While many of the issues behind your regret may be repairable, Dr. Manly says there are also instances in which you may need to move out — specifically, if your SO's problematic or downright toxic behaviors are the rule, rather than the exception.
"It’s certainly possible that a later reconnection — when stress and anxiety are reduced — may have positive results," she adds. "Those partners who decide to take a conscious time-out to reassess and recalibrate are far more likely to have a successful reconnection than those who don’t engage in self-reflection and mutual discussion about what did and did not work for them."
Remember, self-compassion is key — especially these days — and just because you're feeling those pangs of regret doesn't necessarily mean you made a mistake. Rather than panicking about what this regret means for the future of your relationship, try to take things one step at a time.
"You may need some space to figure out your immediate and long term plans," explains Tammy Nelson, PhD, a licensed psychotherapist and host of the podcast The Trouble with Sex. "Now is not the best time to determine if you are meant to live together forever — so, put off any long-term decisions for now. Get some space by taking walks. Find separate hobbies. Have a date night every weekend. Before you decide to move out or break up, take some time for yourself."
The bottom line is, this is an excellent opportunity to figure out how you and your partner could each improve as roomies.
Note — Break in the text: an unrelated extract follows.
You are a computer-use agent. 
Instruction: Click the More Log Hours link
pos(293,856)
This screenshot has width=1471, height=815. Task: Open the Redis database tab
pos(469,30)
"You are seeing each other at your worst, and maybe weren't really ready to do that — but that doesn't mean it won't be good in the long run," says Dr. Samuels. "Slow down, and proceed with care. Everyone is suffering, and you and your partner each deserve a little bit of extra empathy for poor behavior. And even if you regret the move, try not to regret the experience. You've learned, you've grown. Keep it up."
Hear that? A little regret never hurt anyone — and in fact, it's totally normal. As long as you use this feeling as motivation to bravely address whatever factors are compromising your bond, your relationship is sure to survive any and all of your quarantine woes.